Directions. Through to the final line, write out the records below exactly, omitting any images they contain.

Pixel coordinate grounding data

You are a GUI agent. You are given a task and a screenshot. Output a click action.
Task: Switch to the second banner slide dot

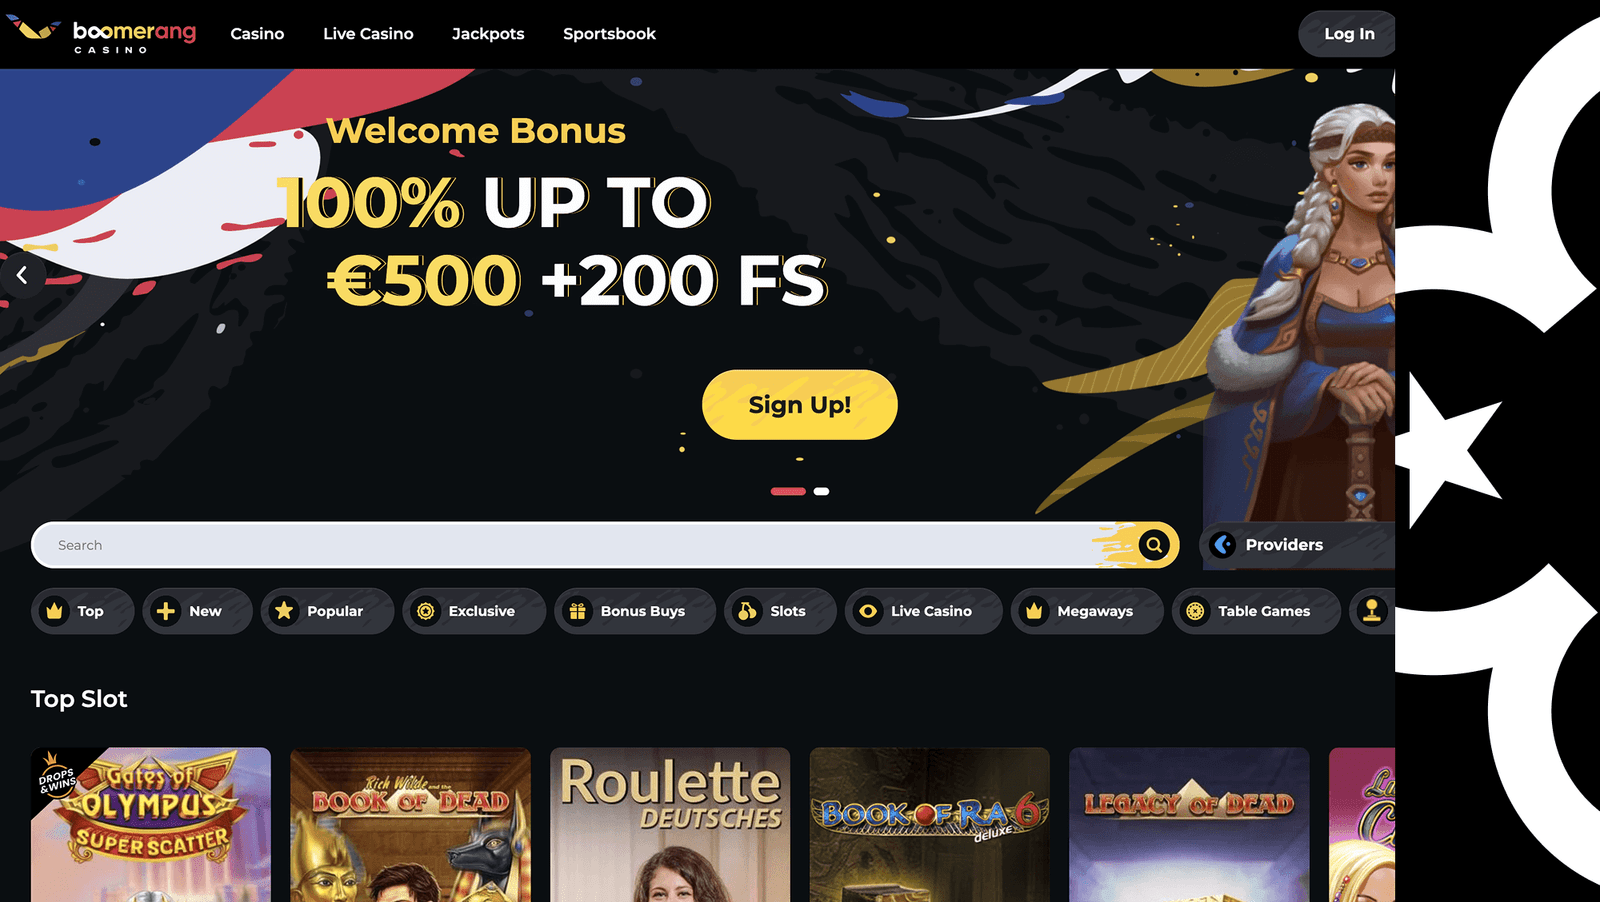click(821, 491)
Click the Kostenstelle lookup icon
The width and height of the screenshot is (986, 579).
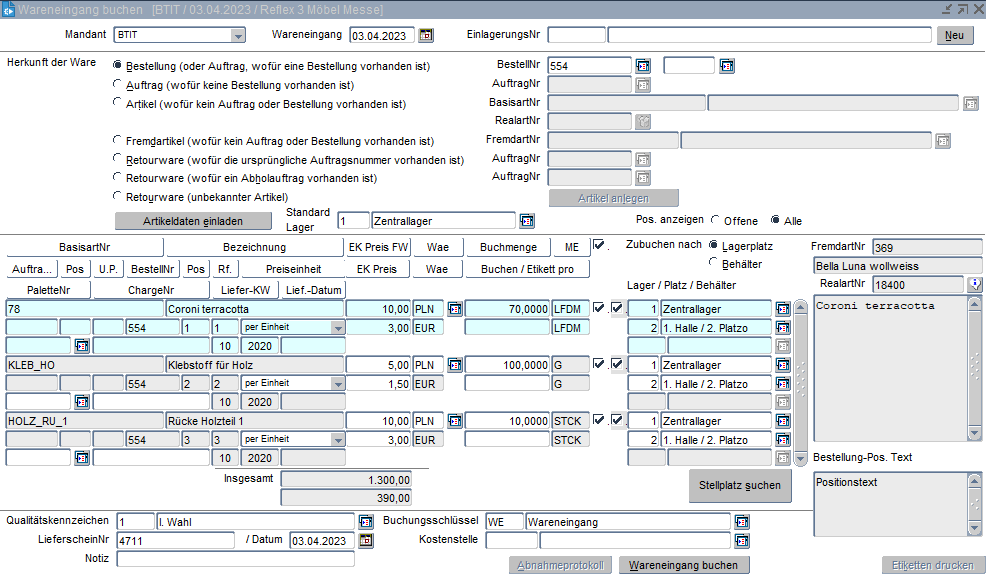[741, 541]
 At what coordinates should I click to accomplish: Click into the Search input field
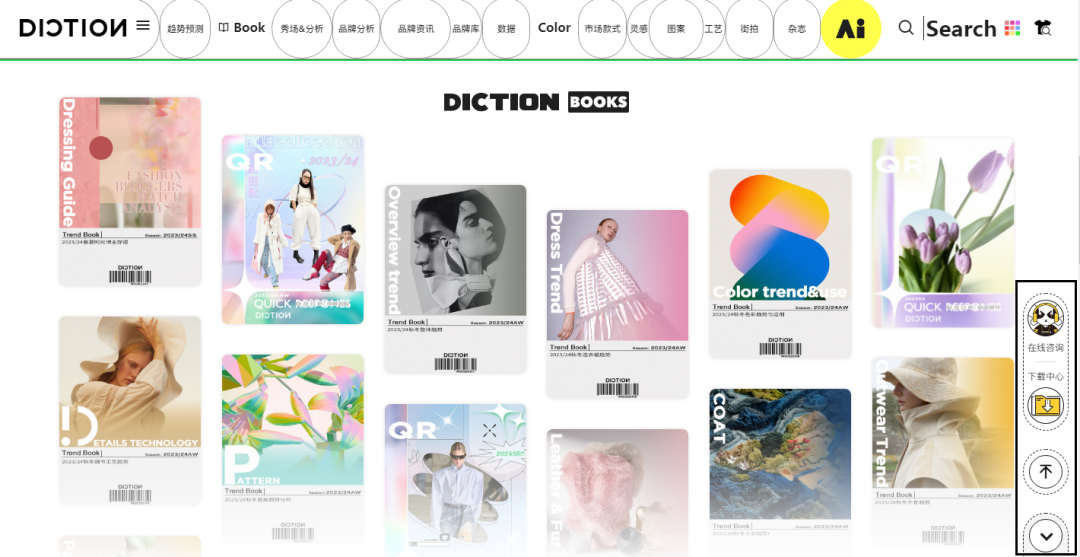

Exercise solution.
You are a GUI agent. You are given a task and a screenshot. Output a click action.
Task: Switch to the second banner slide dot

click(821, 491)
Click the Kostenstelle lookup icon
The width and height of the screenshot is (986, 579).
[741, 541]
 At what coordinates should I click to accomplish: Click into the Search input field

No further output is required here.